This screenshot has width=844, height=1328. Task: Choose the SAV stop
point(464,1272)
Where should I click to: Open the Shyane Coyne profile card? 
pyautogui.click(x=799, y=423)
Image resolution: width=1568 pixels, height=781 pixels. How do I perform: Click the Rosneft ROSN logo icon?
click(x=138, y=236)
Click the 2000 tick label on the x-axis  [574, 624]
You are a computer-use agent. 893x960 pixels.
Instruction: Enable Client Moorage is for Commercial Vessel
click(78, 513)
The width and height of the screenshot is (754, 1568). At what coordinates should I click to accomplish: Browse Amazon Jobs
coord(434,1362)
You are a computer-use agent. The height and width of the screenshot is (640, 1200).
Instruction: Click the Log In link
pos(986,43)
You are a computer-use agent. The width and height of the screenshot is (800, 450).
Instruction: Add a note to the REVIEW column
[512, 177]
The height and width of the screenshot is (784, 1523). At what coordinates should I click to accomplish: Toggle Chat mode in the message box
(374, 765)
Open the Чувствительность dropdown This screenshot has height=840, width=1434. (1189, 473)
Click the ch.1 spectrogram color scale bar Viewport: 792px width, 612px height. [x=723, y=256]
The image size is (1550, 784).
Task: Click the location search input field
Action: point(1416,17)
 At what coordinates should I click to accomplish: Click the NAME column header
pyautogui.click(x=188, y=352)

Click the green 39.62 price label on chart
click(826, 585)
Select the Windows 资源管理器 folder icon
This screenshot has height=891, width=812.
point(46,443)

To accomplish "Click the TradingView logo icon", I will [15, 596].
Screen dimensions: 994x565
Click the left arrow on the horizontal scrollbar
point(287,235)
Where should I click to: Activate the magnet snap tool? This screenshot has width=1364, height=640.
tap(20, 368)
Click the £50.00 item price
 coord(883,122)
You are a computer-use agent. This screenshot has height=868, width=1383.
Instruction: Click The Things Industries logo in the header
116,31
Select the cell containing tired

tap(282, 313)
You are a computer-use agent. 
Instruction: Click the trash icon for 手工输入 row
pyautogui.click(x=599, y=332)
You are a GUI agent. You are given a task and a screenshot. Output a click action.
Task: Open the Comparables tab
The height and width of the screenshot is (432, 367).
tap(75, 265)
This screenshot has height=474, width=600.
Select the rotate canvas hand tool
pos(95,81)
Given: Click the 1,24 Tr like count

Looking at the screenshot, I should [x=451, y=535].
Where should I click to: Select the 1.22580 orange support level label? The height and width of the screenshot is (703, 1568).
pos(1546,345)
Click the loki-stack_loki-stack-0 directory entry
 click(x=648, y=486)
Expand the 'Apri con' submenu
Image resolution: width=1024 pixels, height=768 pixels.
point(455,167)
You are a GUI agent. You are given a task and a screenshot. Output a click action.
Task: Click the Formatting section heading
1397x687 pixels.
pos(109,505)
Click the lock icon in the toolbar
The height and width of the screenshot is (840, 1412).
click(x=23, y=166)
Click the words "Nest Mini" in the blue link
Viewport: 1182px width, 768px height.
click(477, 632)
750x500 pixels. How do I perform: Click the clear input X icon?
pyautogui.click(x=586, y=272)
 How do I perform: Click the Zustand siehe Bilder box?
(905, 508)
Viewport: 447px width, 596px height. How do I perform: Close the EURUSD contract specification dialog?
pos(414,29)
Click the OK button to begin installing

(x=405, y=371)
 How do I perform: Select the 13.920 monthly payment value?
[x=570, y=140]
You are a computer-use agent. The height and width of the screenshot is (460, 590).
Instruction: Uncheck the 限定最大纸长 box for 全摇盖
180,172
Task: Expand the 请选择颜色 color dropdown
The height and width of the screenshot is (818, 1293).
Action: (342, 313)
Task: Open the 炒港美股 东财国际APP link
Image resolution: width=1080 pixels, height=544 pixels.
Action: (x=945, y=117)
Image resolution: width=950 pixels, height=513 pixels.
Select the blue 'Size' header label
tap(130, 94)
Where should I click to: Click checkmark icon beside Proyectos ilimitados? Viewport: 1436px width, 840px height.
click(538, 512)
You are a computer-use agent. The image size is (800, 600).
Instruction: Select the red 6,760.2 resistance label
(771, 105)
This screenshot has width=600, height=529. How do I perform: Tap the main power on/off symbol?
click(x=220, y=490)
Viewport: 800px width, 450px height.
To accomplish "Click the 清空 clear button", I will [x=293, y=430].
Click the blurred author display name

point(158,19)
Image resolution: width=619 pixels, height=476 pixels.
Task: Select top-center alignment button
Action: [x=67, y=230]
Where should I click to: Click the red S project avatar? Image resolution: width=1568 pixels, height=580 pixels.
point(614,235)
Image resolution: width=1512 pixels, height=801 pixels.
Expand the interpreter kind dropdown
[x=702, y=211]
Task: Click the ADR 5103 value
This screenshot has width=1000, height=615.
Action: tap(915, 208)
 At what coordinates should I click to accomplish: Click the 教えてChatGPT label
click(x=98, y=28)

::::::

Work request. Between the first line of the entries above and the line with "Select the Windows 资源管理器 folder icon", both included, copy every line exactly and nothing outside that range.

Solution to this problem.
This screenshot has width=844, height=1328. Task: Choose the SAV stop
point(464,1272)
Where should I click to: Open the Shyane Coyne profile card? 
pyautogui.click(x=799, y=423)
Image resolution: width=1568 pixels, height=781 pixels. How do I perform: Click the Rosneft ROSN logo icon?
click(x=138, y=236)
Click the 2000 tick label on the x-axis  [574, 624]
You are a computer-use agent. 893x960 pixels.
Instruction: Enable Client Moorage is for Commercial Vessel
click(78, 513)
The width and height of the screenshot is (754, 1568). At what coordinates should I click to accomplish: Browse Amazon Jobs
coord(434,1362)
You are a computer-use agent. The height and width of the screenshot is (640, 1200).
Instruction: Click the Log In link
pos(986,43)
You are a computer-use agent. The width and height of the screenshot is (800, 450).
Instruction: Add a note to the REVIEW column
[512, 177]
The height and width of the screenshot is (784, 1523). At what coordinates should I click to accomplish: Toggle Chat mode in the message box
(374, 765)
Open the Чувствительность dropdown This screenshot has height=840, width=1434. (1189, 473)
Click the ch.1 spectrogram color scale bar Viewport: 792px width, 612px height. [x=723, y=256]
The image size is (1550, 784).
Task: Click the location search input field
Action: point(1416,17)
 At what coordinates should I click to accomplish: Click the NAME column header
pyautogui.click(x=188, y=352)

Click the green 39.62 price label on chart
click(826, 585)
Select the Windows 资源管理器 folder icon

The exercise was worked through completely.